+++ Source material
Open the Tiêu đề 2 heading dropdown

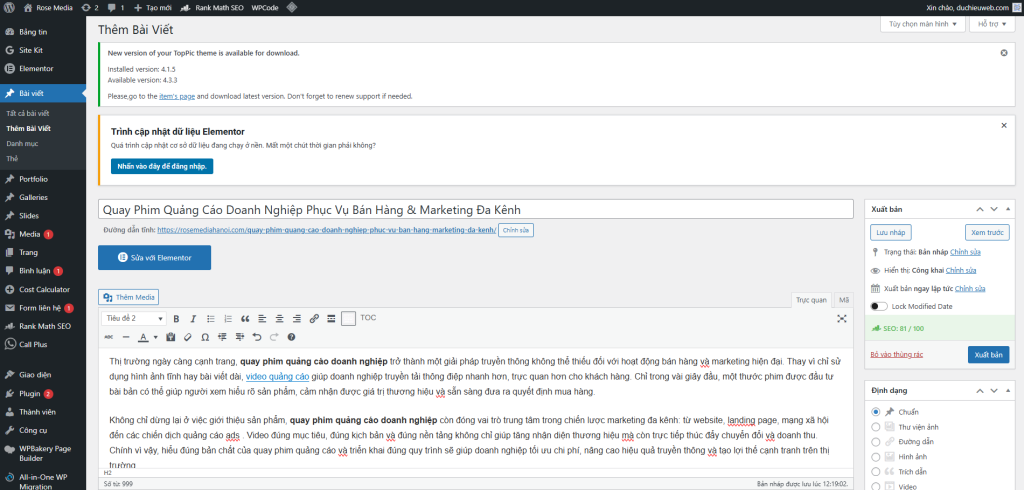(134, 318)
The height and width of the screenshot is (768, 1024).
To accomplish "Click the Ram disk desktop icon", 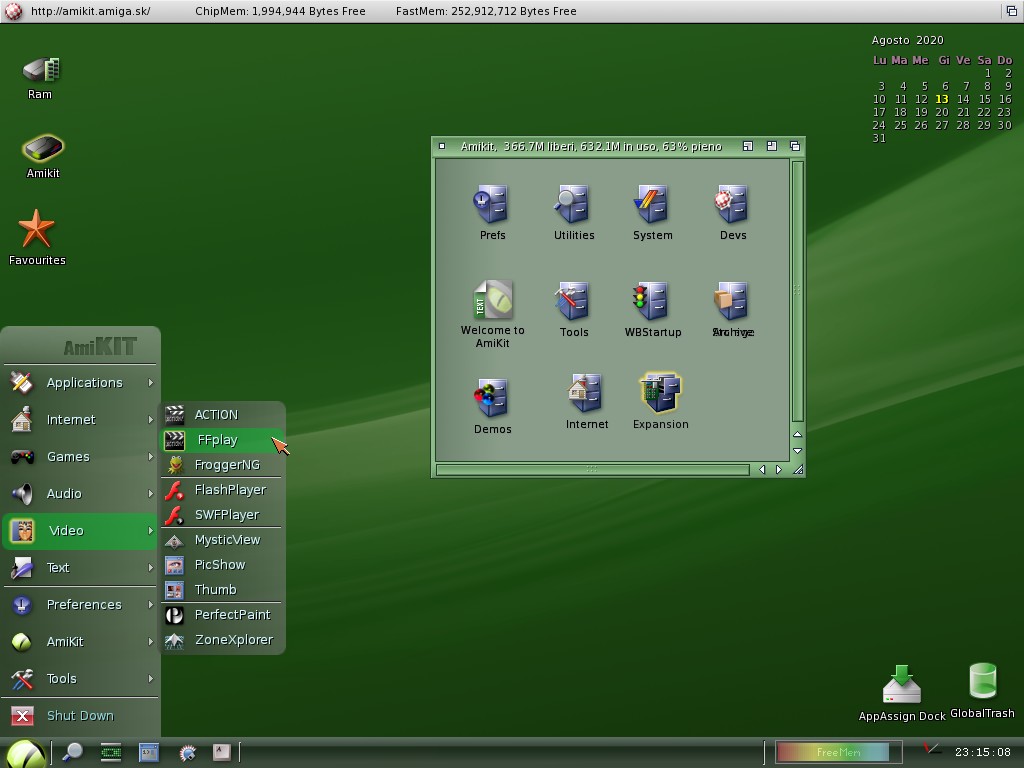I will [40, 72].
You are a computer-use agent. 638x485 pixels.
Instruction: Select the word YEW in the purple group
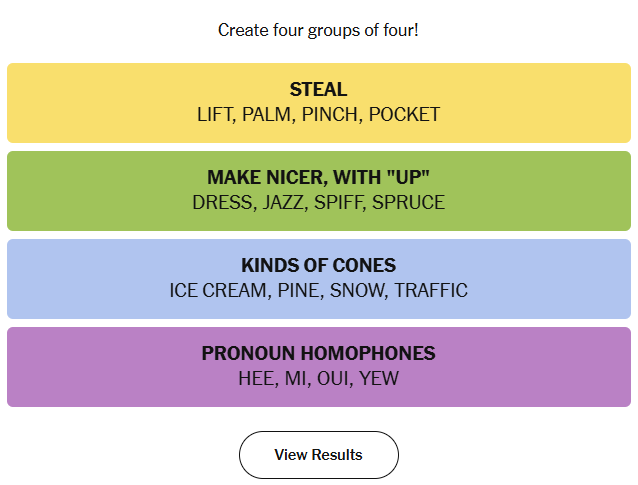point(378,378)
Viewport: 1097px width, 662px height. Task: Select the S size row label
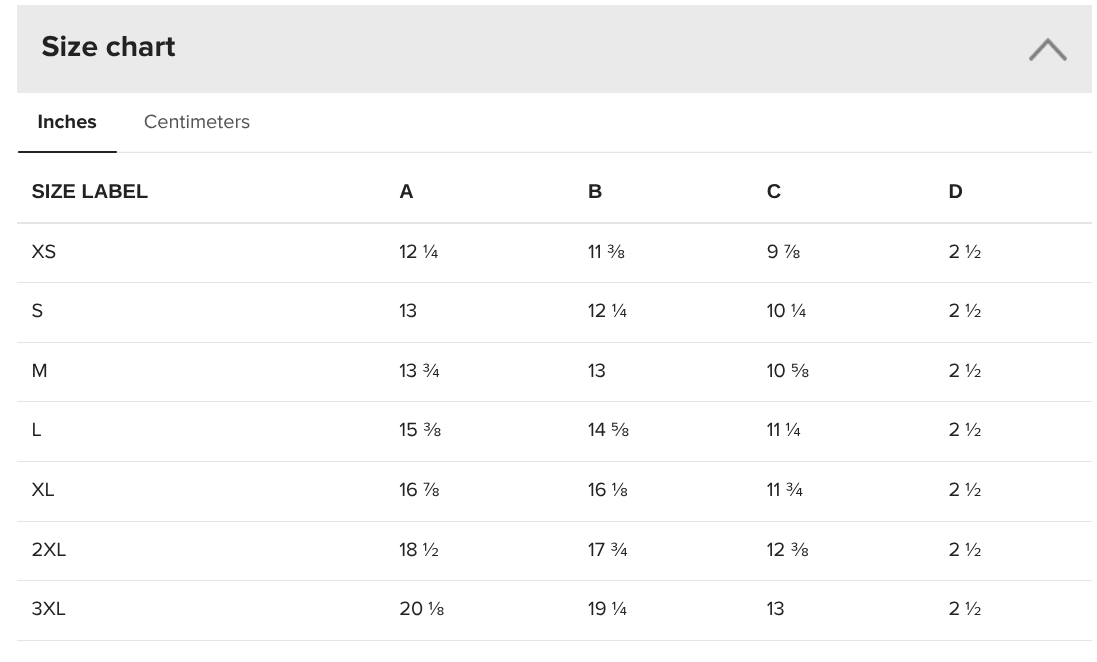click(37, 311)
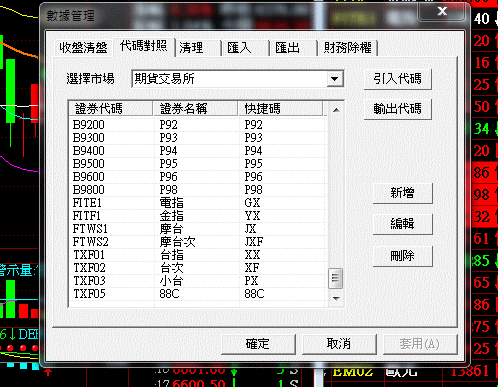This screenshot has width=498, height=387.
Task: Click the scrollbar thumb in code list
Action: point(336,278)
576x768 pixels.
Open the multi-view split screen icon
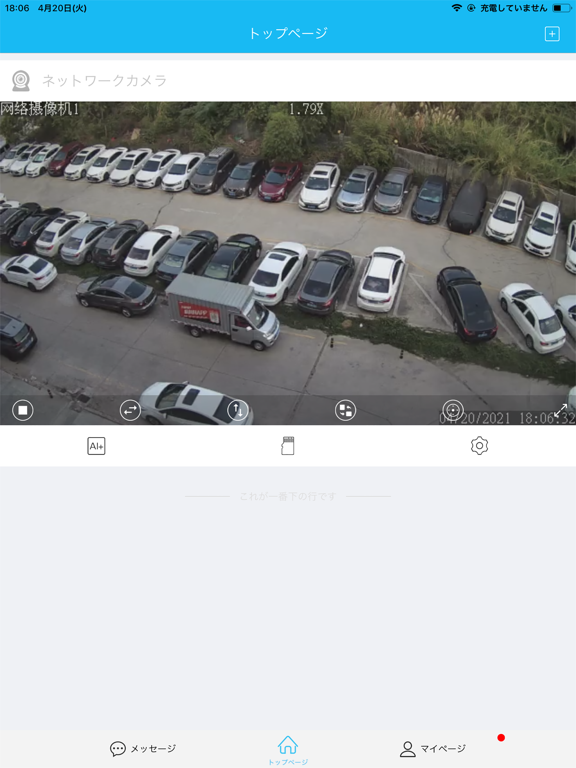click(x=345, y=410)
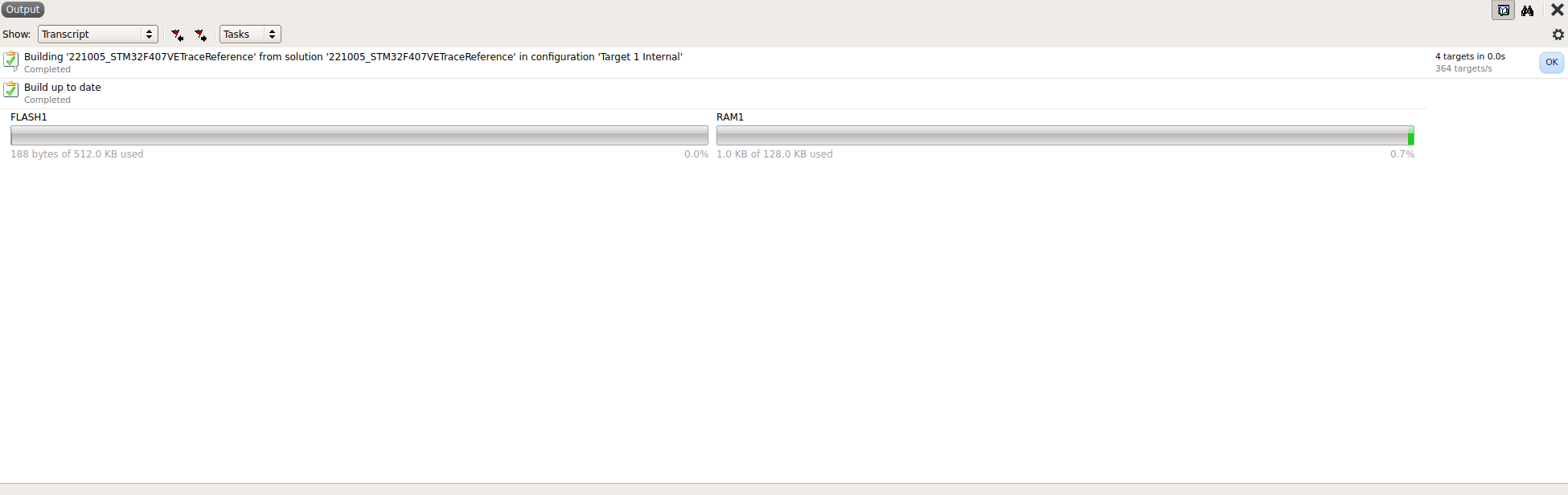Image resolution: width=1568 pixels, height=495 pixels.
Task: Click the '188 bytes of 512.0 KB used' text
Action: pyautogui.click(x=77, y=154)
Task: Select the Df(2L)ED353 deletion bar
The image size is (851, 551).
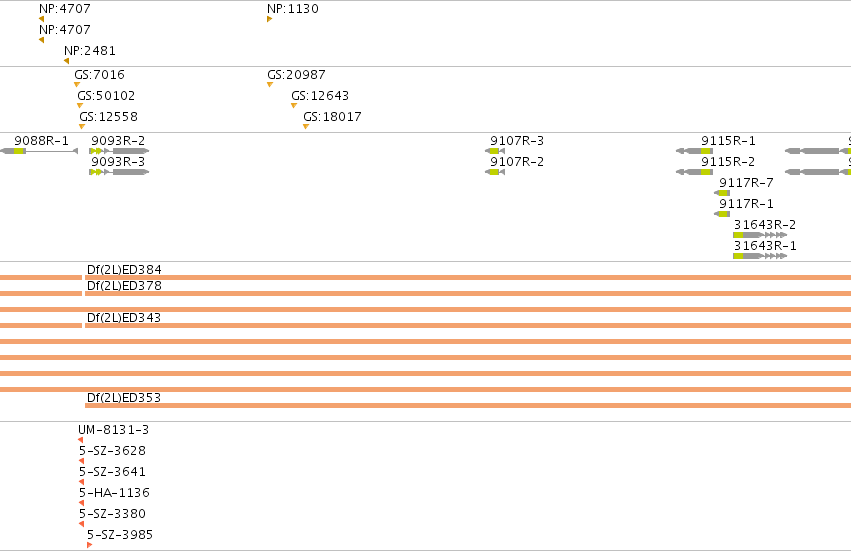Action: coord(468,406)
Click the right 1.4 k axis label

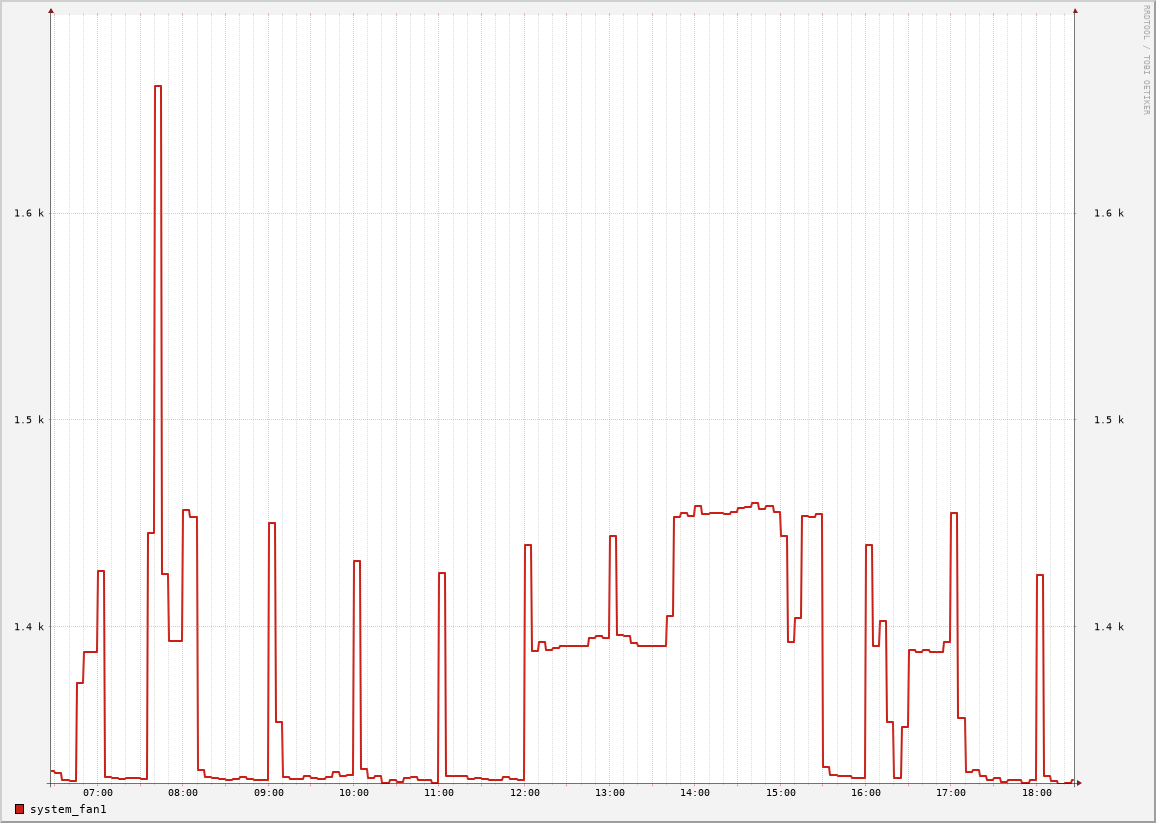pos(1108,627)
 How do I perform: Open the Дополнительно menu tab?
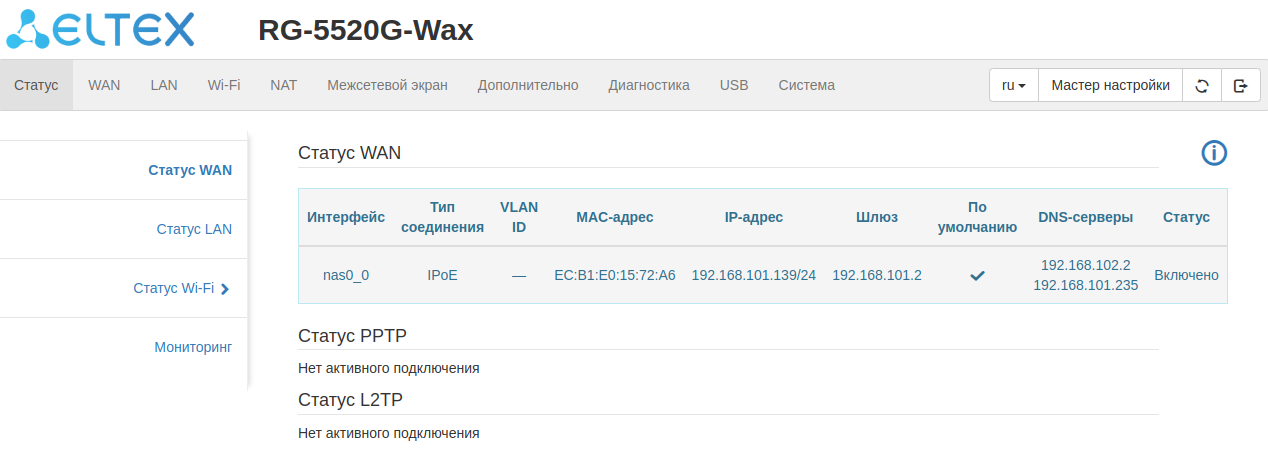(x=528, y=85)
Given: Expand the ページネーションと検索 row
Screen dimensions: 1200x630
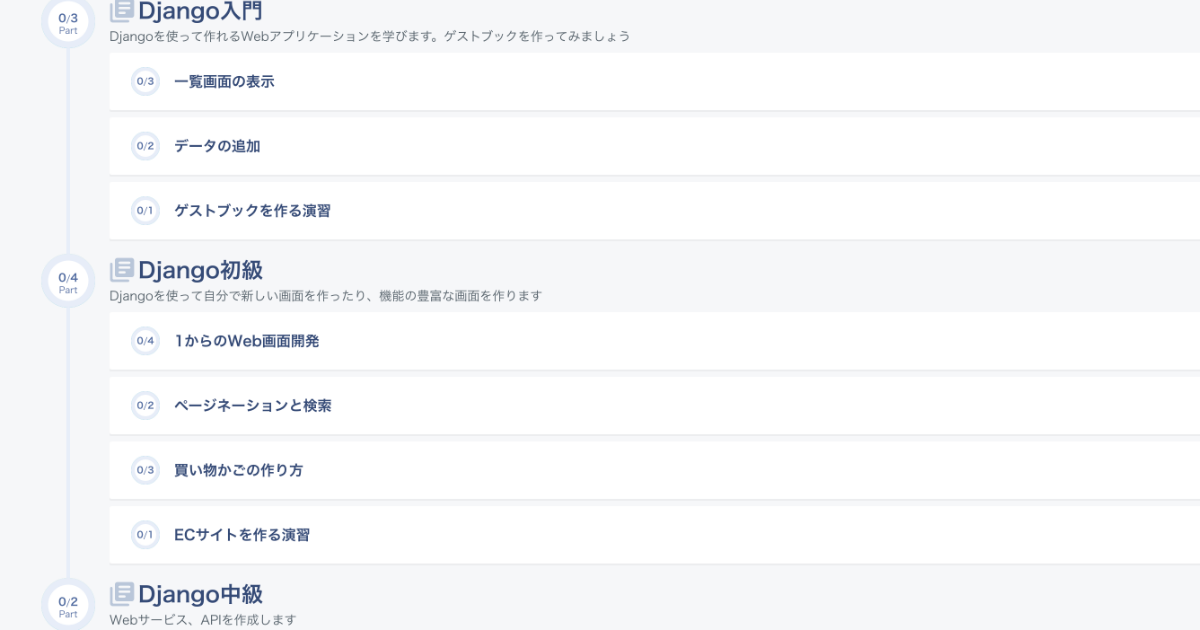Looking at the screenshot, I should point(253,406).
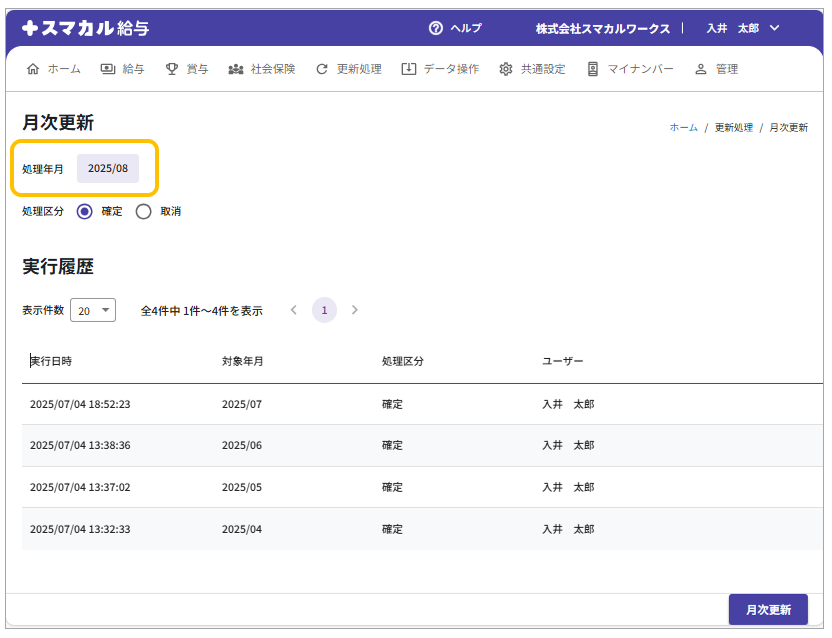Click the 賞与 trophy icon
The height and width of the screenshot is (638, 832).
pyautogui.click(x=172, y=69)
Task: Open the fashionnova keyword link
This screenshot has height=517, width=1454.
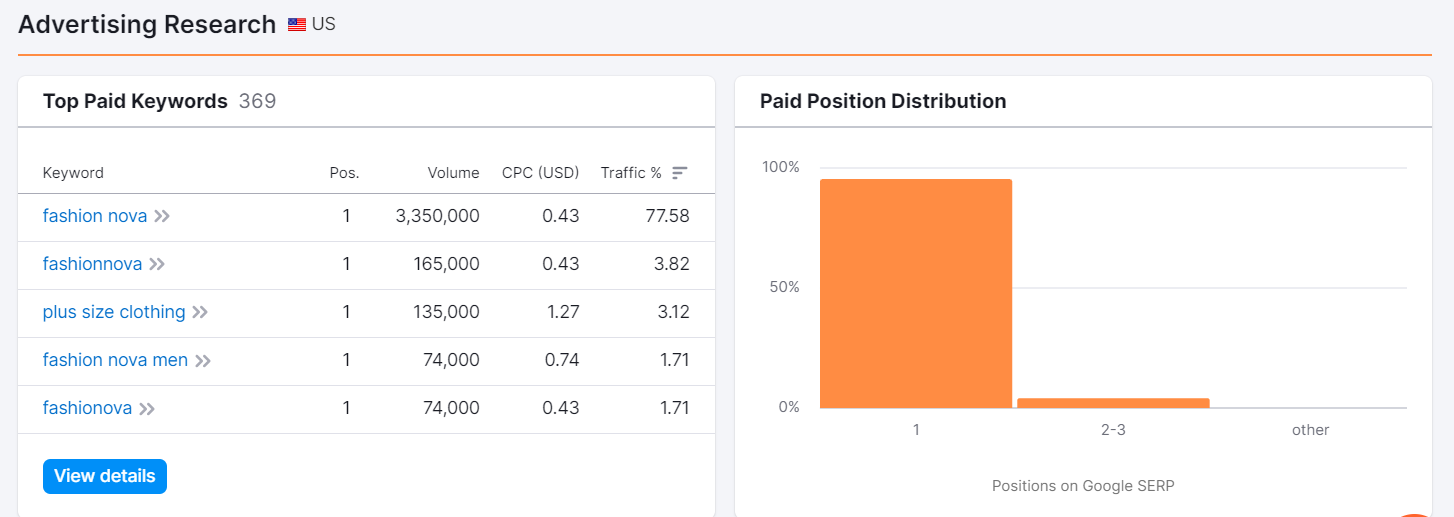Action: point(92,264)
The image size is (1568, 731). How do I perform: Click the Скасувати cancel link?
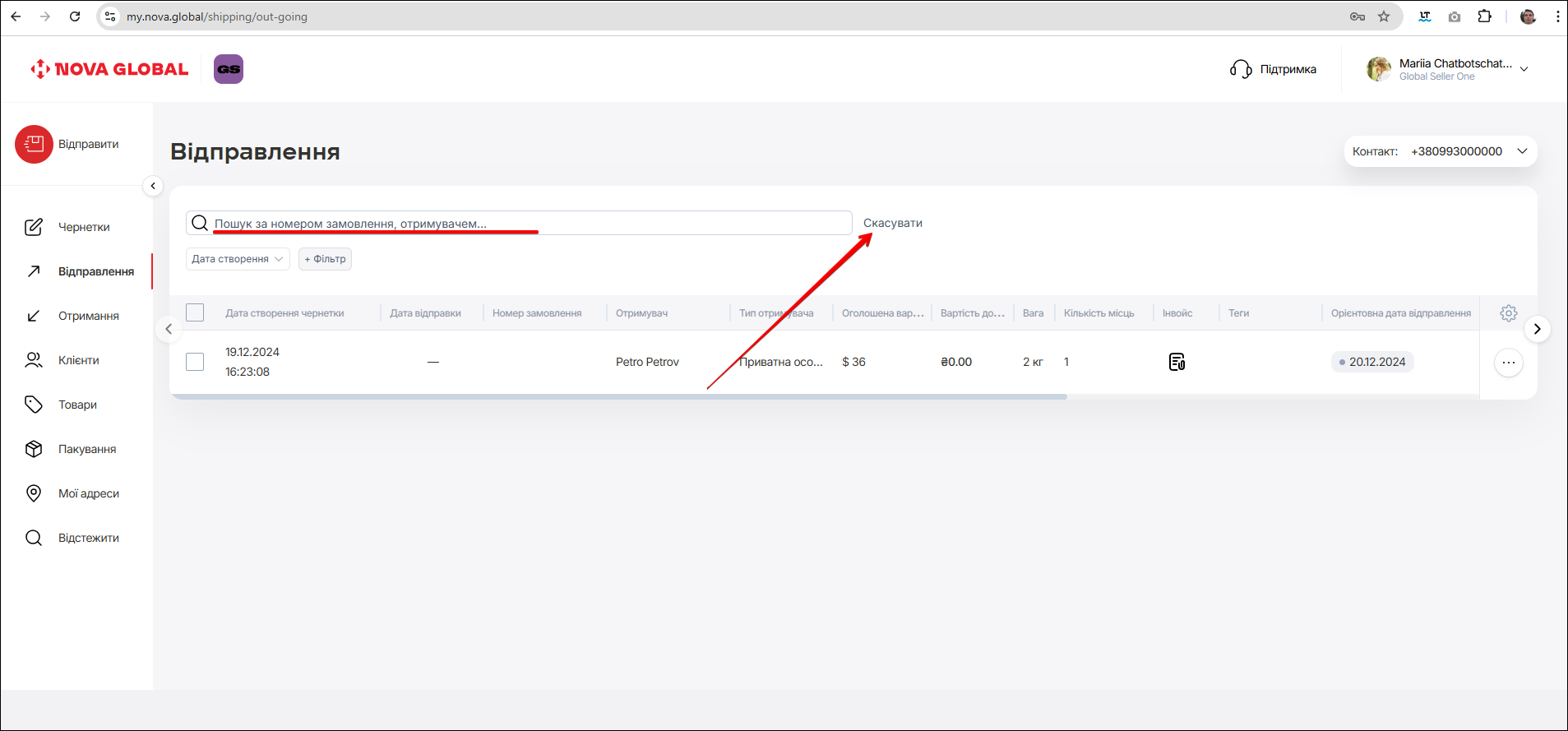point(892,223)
++++++
Beginning with the line in which "The image size is (851, 551)." appears, repeat exactly each line down to the close of the material, leaving every picture out.

The image size is (851, 551).
Action: coord(468,406)
Click the right 1.4 k axis label

pos(1108,627)
 How do I perform: Open the Дополнительно menu tab?
(x=528, y=85)
Given: Expand the ページネーションと検索 row
Screen dimensions: 1200x630
Looking at the screenshot, I should point(253,406).
Click the 賞与 trophy icon
The height and width of the screenshot is (638, 832).
pyautogui.click(x=172, y=69)
Task: Open the fashionnova keyword link
This screenshot has height=517, width=1454.
Action: point(92,264)
The image size is (1568, 731). How do I perform: Click the Скасувати cancel link?
point(892,223)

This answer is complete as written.